Calculation of malondialdehyde (MDA) concentration [68] (Equation (1)):

3.3.4. Statistical Analyses

Statistical analyses performed using GraphPad Prism 9 software (GraphPad Software, San Diego, CA, USA). The results are expressed as mean ± SD from at least three independent experiments. The statistical significance of differences between means was established by ANOVA with Dunnett’s multiple comparison pos hoc test. p values below 0.05 were considered statistically significant.

4. Conclusions

All examined flavonoid conjugates exhibited an increased cytotoxic action towards HaCaT cells.

6-stearate and 7-linolenate conjugates (2 of 10 tested flavonoids derivatives) revealed no cytotoxic potential in PC3 cells.

These increases in the cytotoxicity are probably caused by an enhanced cell membrane crossing resulting from higher lipophilic properties of the conjugates.

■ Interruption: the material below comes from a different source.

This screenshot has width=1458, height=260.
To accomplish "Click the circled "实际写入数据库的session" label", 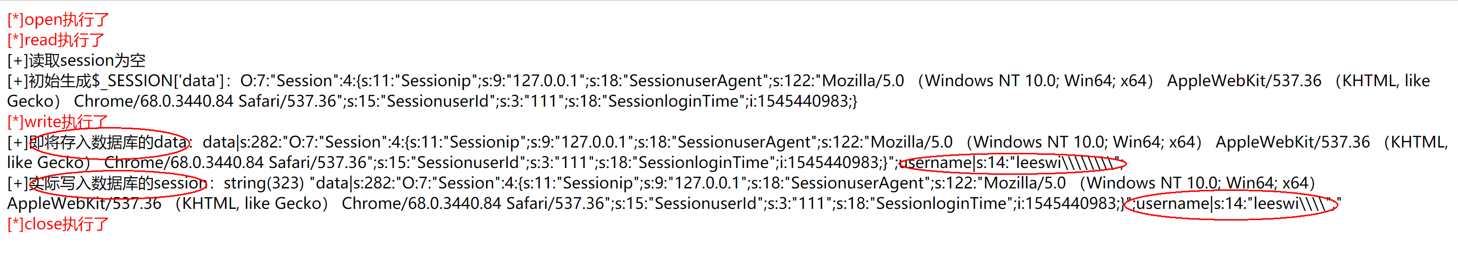I will (117, 183).
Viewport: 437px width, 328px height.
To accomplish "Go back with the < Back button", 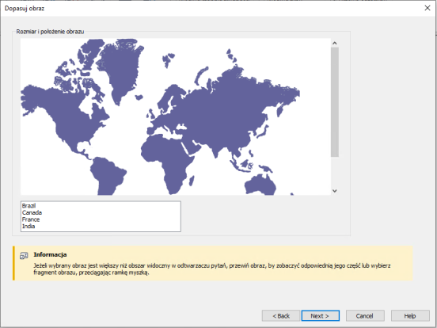I will (x=281, y=316).
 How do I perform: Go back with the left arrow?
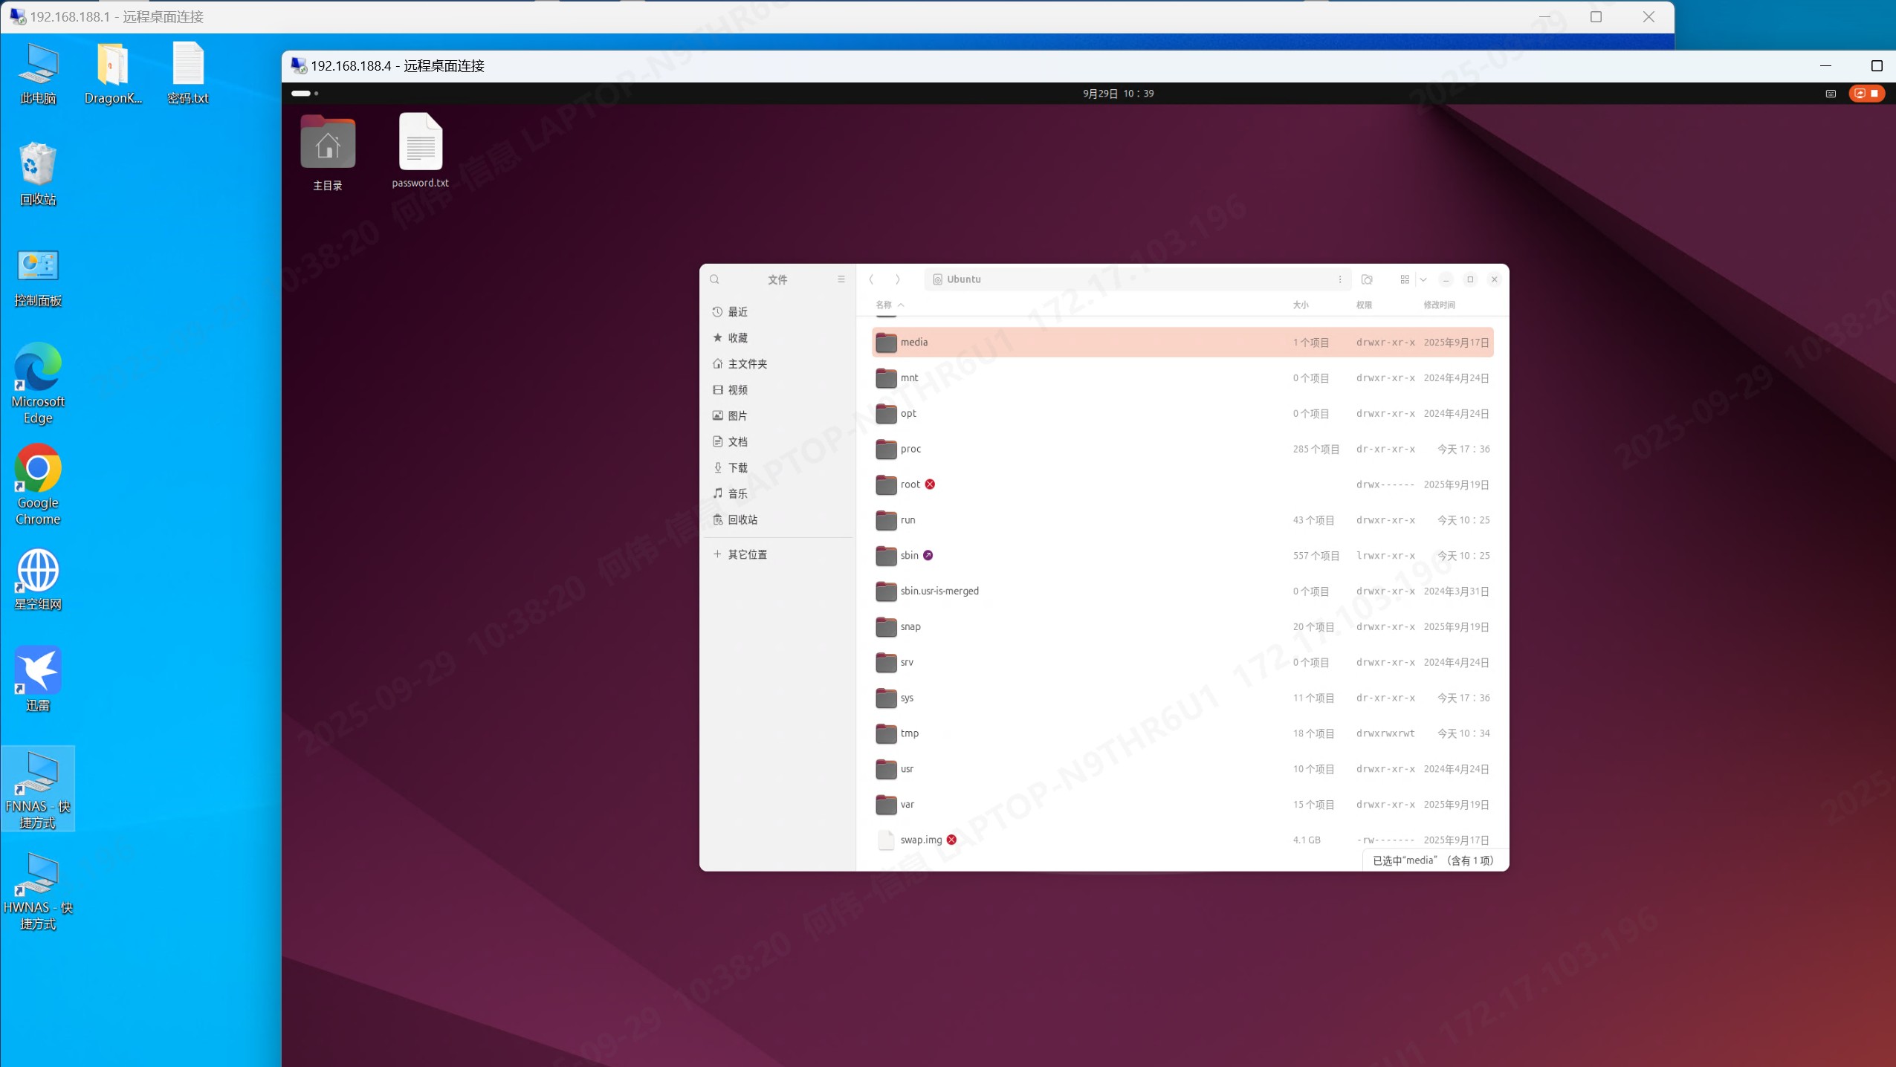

The cytotoxic activity of all examined flavonoids esters strongly depends on the hydroxyl group position and the type of conjugated fatty acid.

We may conclude that the cytotoxic potential of the tested flavonoid derivatives is not specific toward prostate cancer cells because the derivatives also decrease the viability of normal cells.

It may be considered that a lower antioxidant potential of the derivatives examined may be caused by the esterification of OH groups in the flavonoids.

The obtained results will be used for further research to clarify why the esterification position and type of fatty acid involved are factors influencing the biological properties of flavonoids esters.